その中で、このビジネスモデルをパイオニアとして確立させていけるかどうかというところの勝負だと、私としては思っていますので。これをしっかりやりきるというような方針で、コンテンツを強化して、最終的にはマスメディアを目指すということを考えています。
6.総括①
最後に総括させていただきますと、毎四半期(決算説明の場に)出てきても、言うことは変わらないんですが。
「AbemaTV」を、まずマスメディアに仕上げる。これを、中長期の収益の柱にするような気持ちで取り組んでいます。
広告事業・ゲーム事業双方とも、今は好調な状況に入りましたけれども、広告事業に関しては市場成長……市場も十分成長していますが、それを上回る増収率を確保したい。

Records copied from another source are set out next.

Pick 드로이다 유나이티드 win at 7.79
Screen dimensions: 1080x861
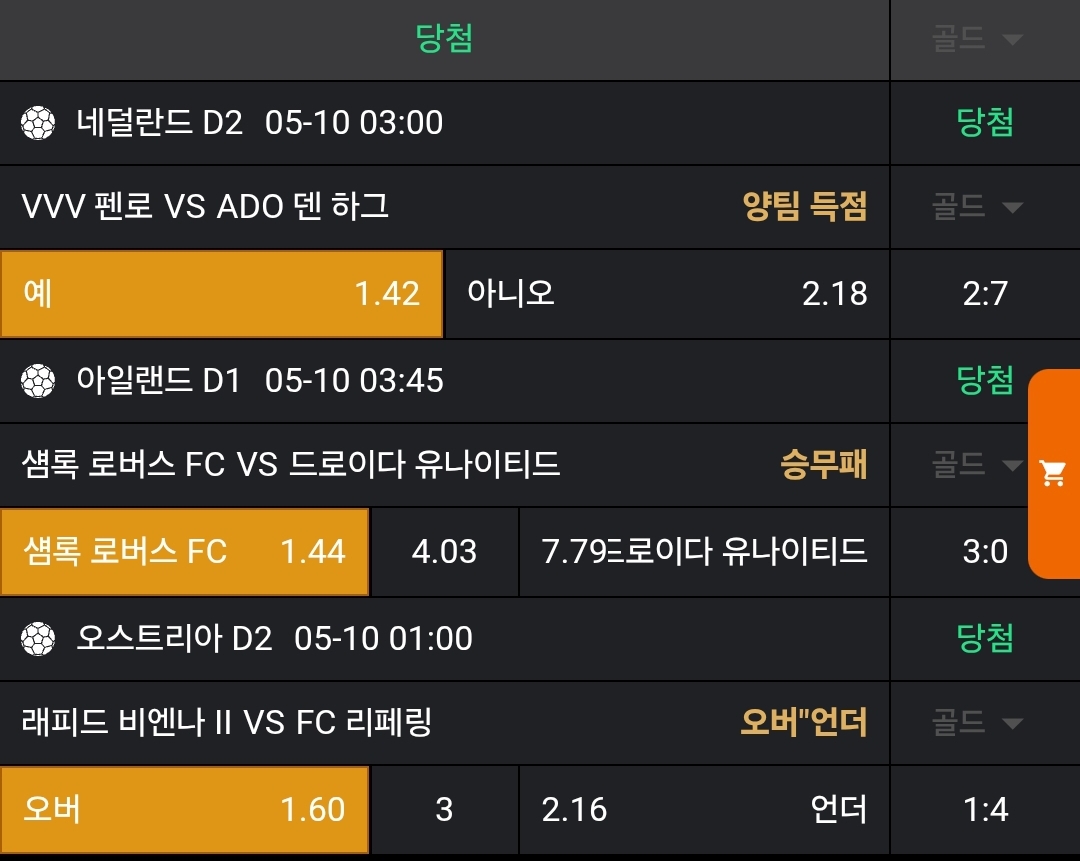coord(704,551)
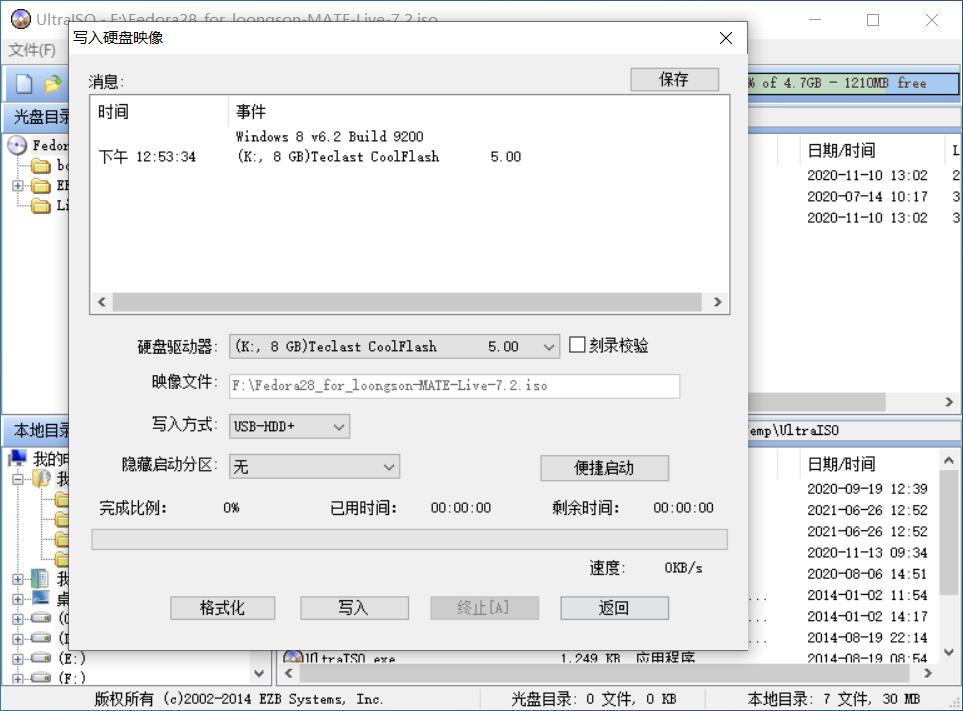Click the 我的电脑 computer icon in local directory
The image size is (963, 711).
tap(17, 457)
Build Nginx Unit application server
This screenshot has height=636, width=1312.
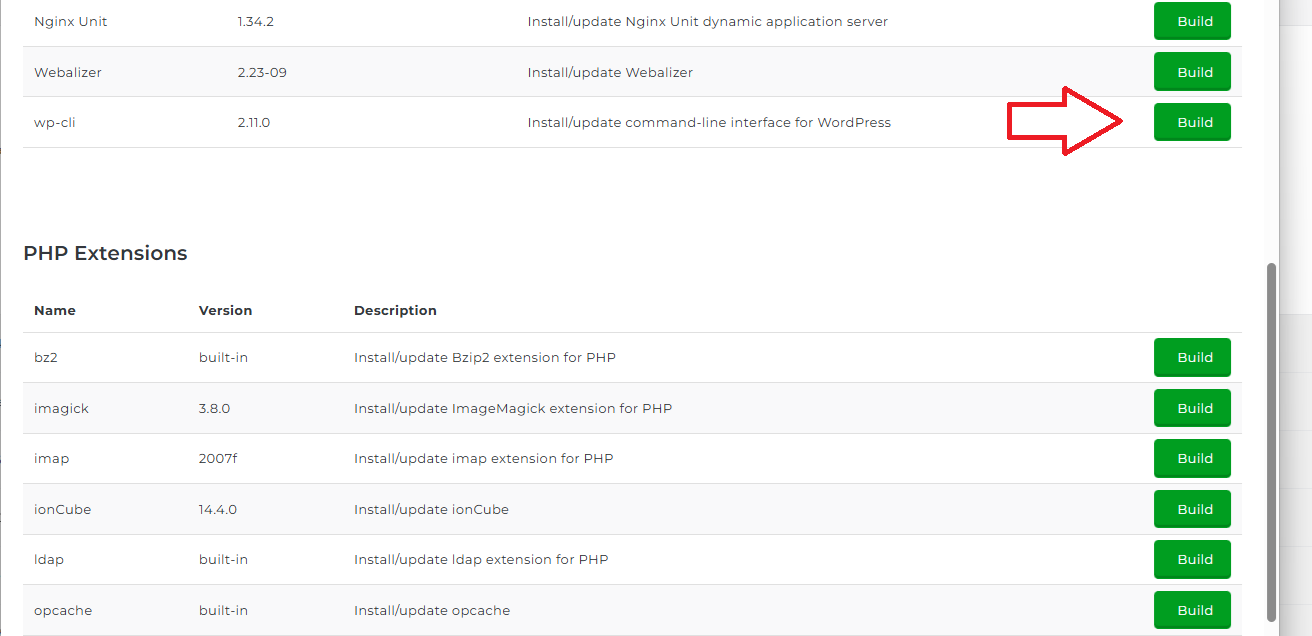[x=1192, y=21]
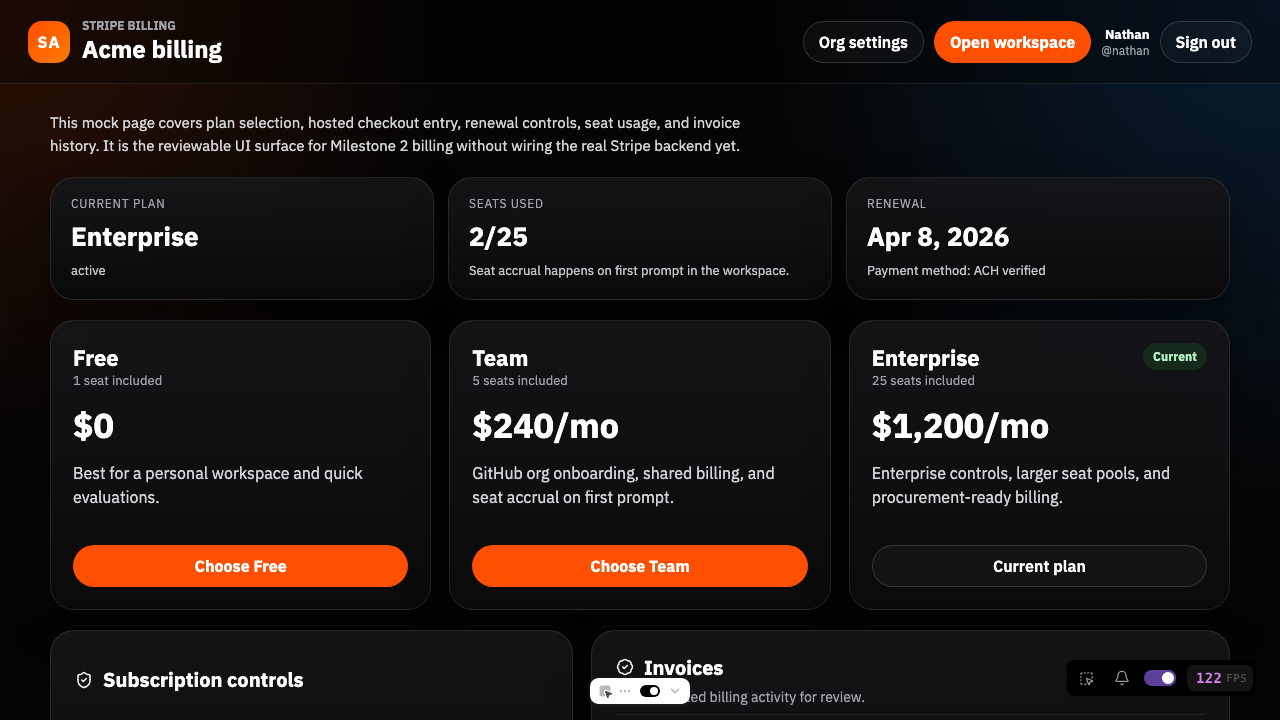This screenshot has width=1280, height=720.
Task: Toggle the black switch in white toolbar
Action: point(650,691)
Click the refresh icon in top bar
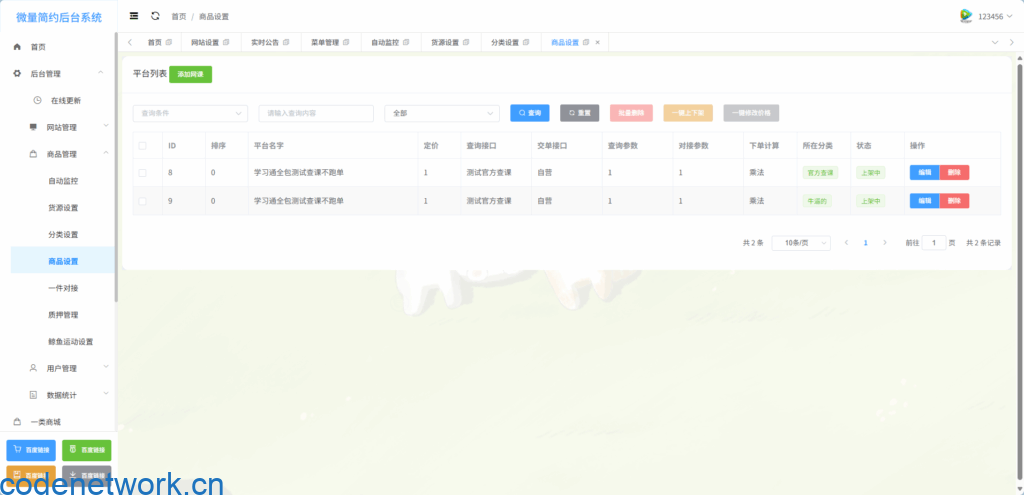 tap(155, 16)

ゲーム事業に関しては、(『プリンセスコネクト! Re:Dive』が)1本あたりましたけれども、今後とも新しいタイトルを出していきたいと考えております。
6.総括②
これも毎回出しているグラフですが、メディア事業に投資してそれを収益の柱にしたり、スマートフォン事業に先行投資して(収益の)柱にしたりしてきましたけど、今は動画の時期だと捉えていますので、ここをしっかりとやりきろうと思っております。
以上です。どうもありがとうございました。